How Buyer’s agent commission Works in a Real Transaction Today
Scenario 1: Seller offers a BAC
Many sellers still choose to offer a buyer’s agent commission as a negotiating tool to attract more buyers. If a seller lists a home and offers a 2.5% BAC, your agent collects that from the sale proceeds. You, as the buyer, pay nothing directly to your agent.
Scenario 2: Seller offers no BAC
This is now a real possibility in post-settlement transactions. If the seller offers no BAC, you have a few options. You can negotiate with the seller to include buyer-agent compensation in the purchase contract. You can pay your agent’s fee directly out of pocket. Or you can work with a flat-fee or discount brokerage to reduce the cost.
Scenario 3: Buyer negotiates compensation into the offer
Some buyers ask the seller to cover their agent’s fee as a closing cost concession. This is now an accepted practice. The seller essentially adds the agent compensation to their closing costs in exchange for a slightly higher offer price. It keeps the transaction cleaner for both sides.
Pro tip from experience
Before making any offer, ask your agent directly: “If the seller doesn’t cover your commission, what happens?” A good agent will walk you through all the scenarios clearly. If they dodge the question or seem uncomfortable with transparency, that’s a red flag worth taking seriously.
How Much Is a Buyer’s Agent Commission in 2026?
After the NAR settlement, buyer’s agent commissions have become more varied across U.S. markets. Here’s a general benchmark of what buyers and sellers are seeing today:
| Market Type | Typical BAC Range | Notes |
| Major metros (NYC, LA, Chicago) | 1.5% to 2.5% | More negotiation; flat fees growing in popularity |
| Suburban and mid-size markets | 2% to 3% | Sellers often still offer BAC to attract buyers |
| Rural and lower-cost markets | 2.5% to 3% | Traditional model persists more strongly here |
| Flat-fee brokerage (e.g., Redfin, Homie) | $3,000 to $8,500 flat | Growing alternative for cost-conscious buyers |
According to a 2024 analysis by the Consumer Federation of America, average buyer-side commissions dropped noticeably in markets where seller-offered BAC became optional. Competition is finally entering the buyer-agent compensation space in a meaningful way.
Common Mistakes Buyers and Sellers Make Around BAC
Not reading the buyer representation agreement
This is the most costly mistake buyers make today. The buyer representation agreement is now legally required before you tour homes. It spells out exactly how your agent gets paid. Skimming it or signing without reading it can lock you into paying a commission you didn’t budget for.
Assuming the seller always covers the BAC
This assumption made sense before 2024. It does not hold now. Always confirm upfront whether the seller is offering a BAC. Check with your agent and review the MLS listing details or purchase contract carefully.

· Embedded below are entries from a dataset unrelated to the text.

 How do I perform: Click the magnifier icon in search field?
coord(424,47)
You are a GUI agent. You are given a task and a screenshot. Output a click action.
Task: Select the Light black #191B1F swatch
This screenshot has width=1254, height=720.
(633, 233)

Sellers skipping the BAC offer to save money
Some sellers choose not to offer any buyer-agent compensation to save on closing costs. While this is now legally allowed, it can reduce buyer interest in the property — particularly when competing listings do offer a BAC. In a balanced or buyer-friendly market, skipping the BAC entirely can hurt your sale timeline and final price.
Confusing BAC with listing agent commission
Your listing agent’s fee and the BAC are two separate things. The listing agent earns their own commission for marketing your home, handling negotiations, and managing the closing process. The BAC is a separate fee paid to the agent on the other side of the table. Never assume one covers the other.
Pro tip from experience
If you’re a seller debating whether to offer a BAC, talk to your listing agent about what similar homes in your ZIP code are offering. In competitive markets, matching or slightly exceeding the local BAC standard can meaningfully shorten your days on market and increase your final offer price.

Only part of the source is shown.